A expansão desta cultura entre negócios e marcas, muitas vezes, conta com o respaldo metodológico de empresas de consultoria especializadas em cocriação. Foi o caso da Reali Hub of Innovation, que atuou durante a modelagem do primeiro empreendimento compartilhado da Wikihaus. Conforme a consultora Thaís Reali, há um desejo de compartilhar e colaborar, perceptível entre os jovens, mas não restritos a eles. "O jovem está muito a fim de colaborar, quando gosta do tema e da causa. Não só entre eles, mas as pessoas que estão querendo buscar algo novo, um espírito jovem", explica. Recentemente, Thaís e equipe fizeram um trabalho de colaboração com um festival de música eletrônica no Recife (PE), o King Festival, no qual o alto grau de engajamento do público deu lastro a um projeto de cocriação de ações para serem implementadas antes, durante e depois do evento.
Conforme a consultora, a tecnologia acelera a conexão. Como as barreiras culturais estão sendo diminuídas, de alguma forma, pela proximidade digital, cria-se um ambiente favorável à diversidade, no qual a colaboração tem potencial para se desenvolver exponencialmente. Este sentimento foi captado pelas gigantes da internet, como o Facebook. "Estas companhias entenderam que existia uma necessidade. Fizeram a leitura do comportamento que a internet e a quebra de barreiras estavam produzindo", afirma. Eduardo Pricladnitzki também entende que grandes marcas digitais são fundamentais para consolidar a mudança de comportamento. "Ninguém se inspira no Uber para montar o seu negócio, porque o Uber é muito grande. Mas esses aplicativos ajudam a mudar o comportamento, fazendo com que as pessoas despertem. Essa geração do celular tem mais necessidade de se reconectar fisicamente do que a minha geração", admite.

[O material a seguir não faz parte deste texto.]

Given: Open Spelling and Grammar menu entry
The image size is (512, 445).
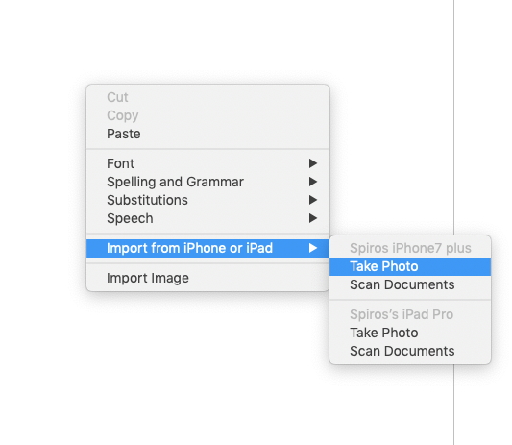Looking at the screenshot, I should [x=175, y=182].

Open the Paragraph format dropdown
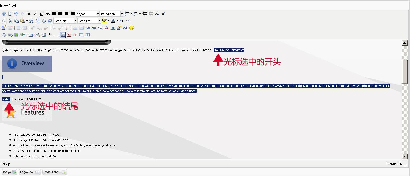[111, 14]
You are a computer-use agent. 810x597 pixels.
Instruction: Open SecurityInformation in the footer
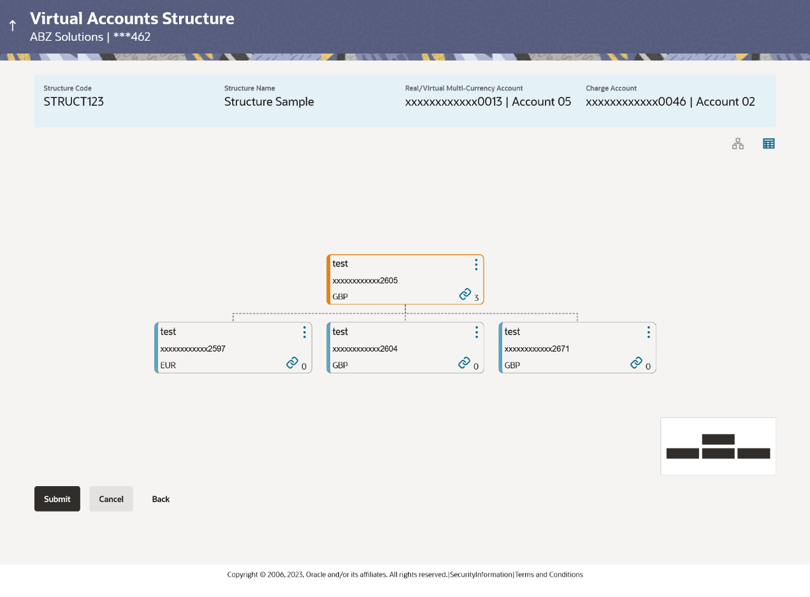481,574
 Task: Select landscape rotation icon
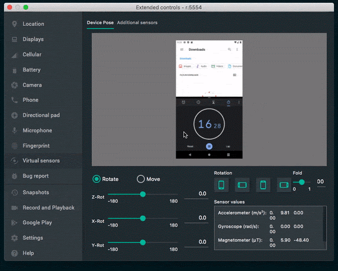[242, 185]
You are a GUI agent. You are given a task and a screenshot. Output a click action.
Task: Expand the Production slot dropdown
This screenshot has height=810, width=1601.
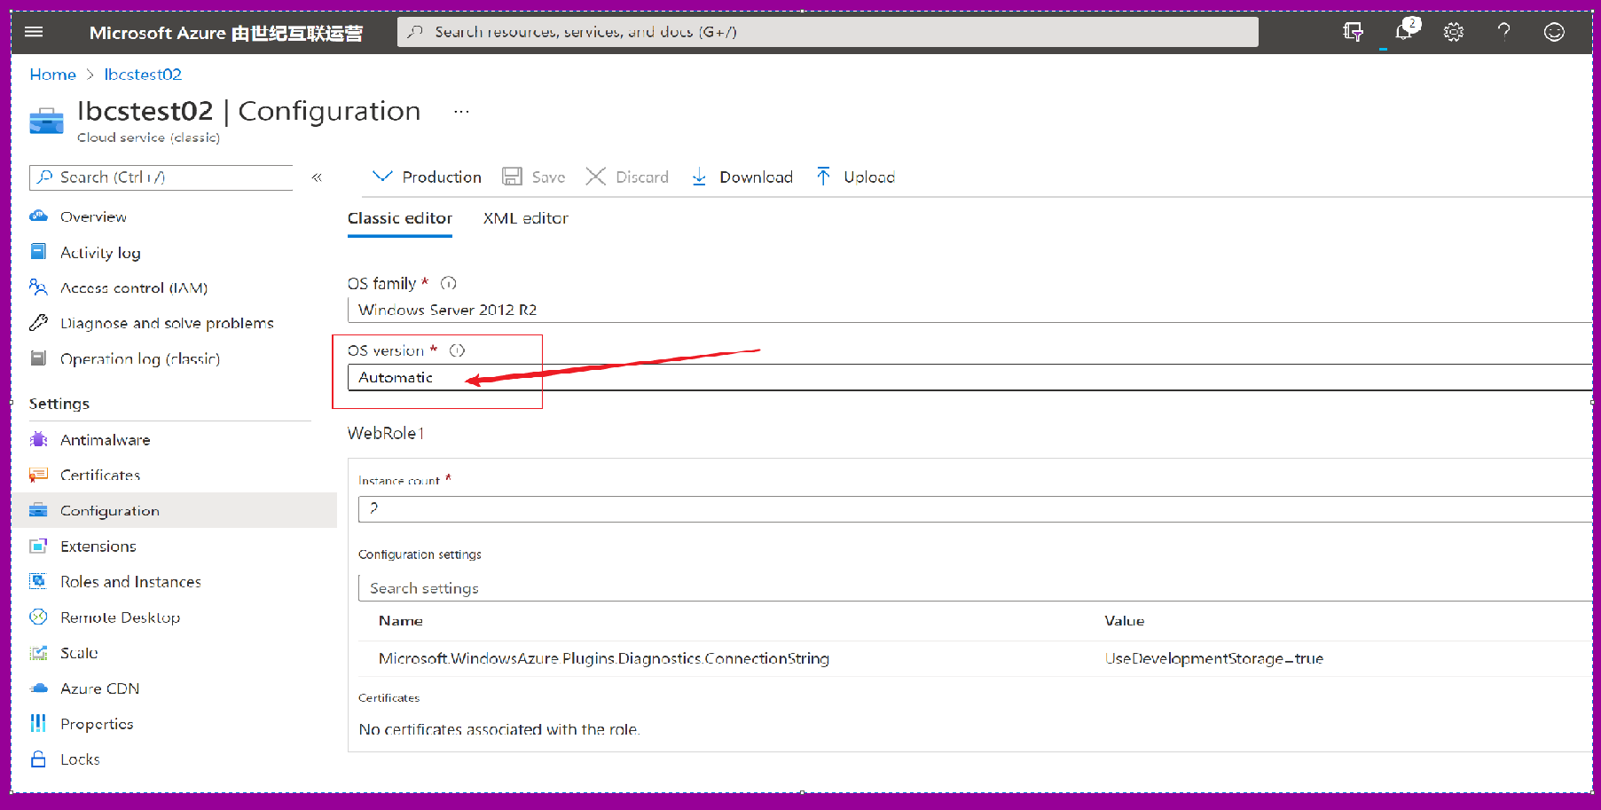coord(428,177)
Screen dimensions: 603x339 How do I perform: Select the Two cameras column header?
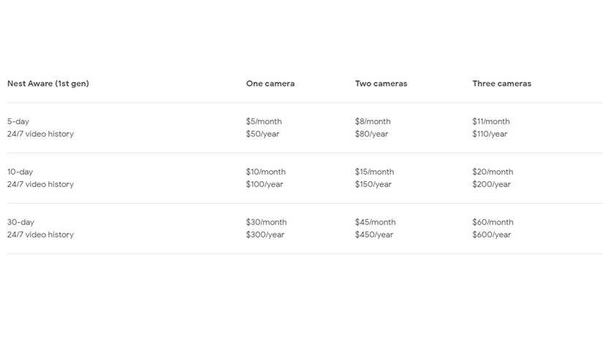381,83
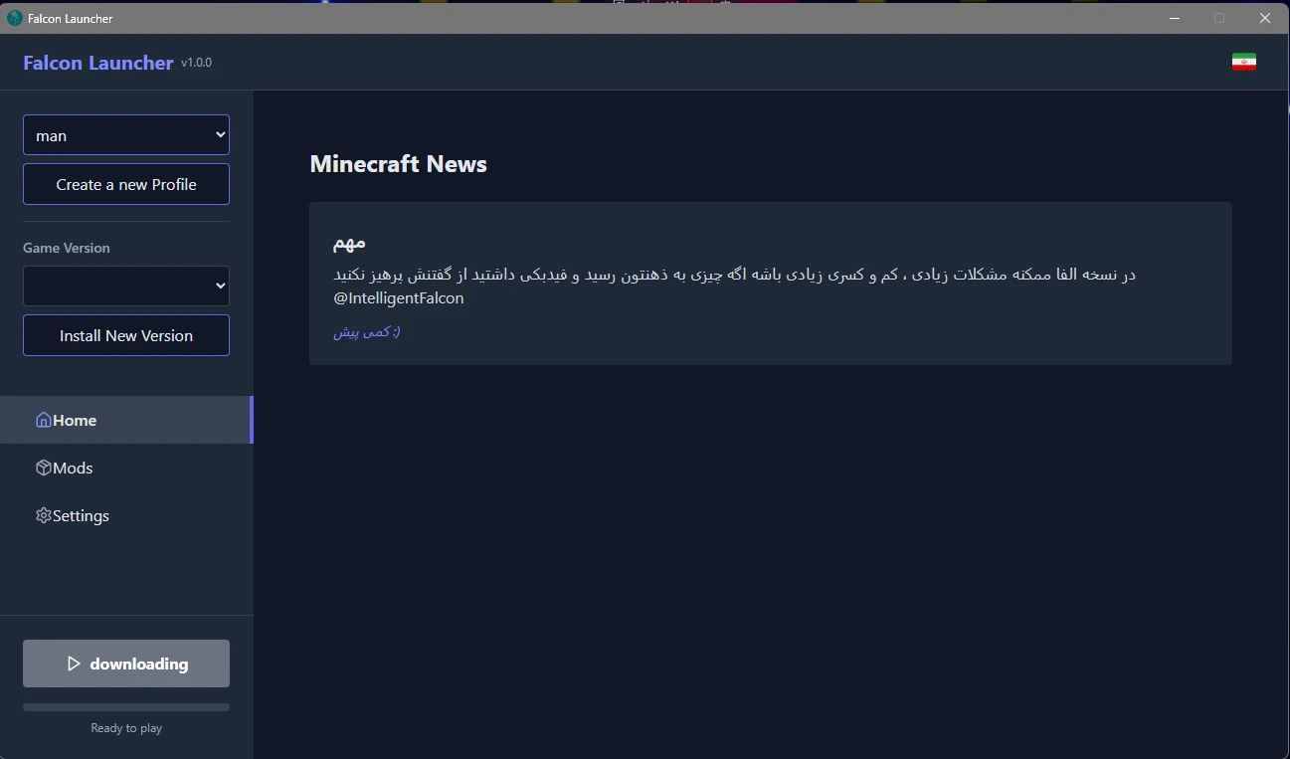Click the Minecraft News heading
Viewport: 1290px width, 759px height.
(x=398, y=164)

A onda avança para situações corriqueiras, como a proporcionada pelo Tem Açúcar?, plataforma de colaboração que nasceu como facilitador de empréstimo entre vizinhos e hoje se move no mercado como uma rede social da vizinhança. Criadora do empreendimento, Camila Carvalho revela que o projeto tem como objetivo aumentar a sensação de proximidade e de gentileza, mas também de servir como resposta para reduzir o impacto socioambiental da economia. Atualmente, 160 mil usuários, em 4 mil cidades, em 12 mil vizinhanças, usam o aplicativo. O Tem Açúcar? já permitiu uma economia de R$ 7,8 milhões em empréstimos e entrou em uma nova fase, com funcionalidades adicionais, seja para compartilhar comida ou carona, ou para descobrir uma companhia para exercícios físicos ou disposta a molhar as plantas quando o vizinho viaja, por exemplo. "A ideia é fazer as comunidades estarem mais unidas, as pessoas conhecerem os seus vizinhos e resgatarem a proximidade", esclarece.
Estudiosa da economia colaborativa, Camila reconhece que Uber e Airbnb realmente irrigam uma nova cultura, porque são iniciativas que fazem pensar sobre a questão da posse, reavaliar espaços e recursos ociosos. Mas ela lembra que, apesar da motivação de gentileza, não se pode esquecer que mesmo as iniciativas de compartilhamento, nativas de ambientes digitais, geram subprodutos algumas vezes negativos, como a repercussão trabalhista provocada pela relação do Uber com os seus motoristas e o processo de gentrificação estimulado pelo Airbnb. A hora é de compartilhar, mas isso não quer dizer que seja a melhor resposta para todas as situações da economia.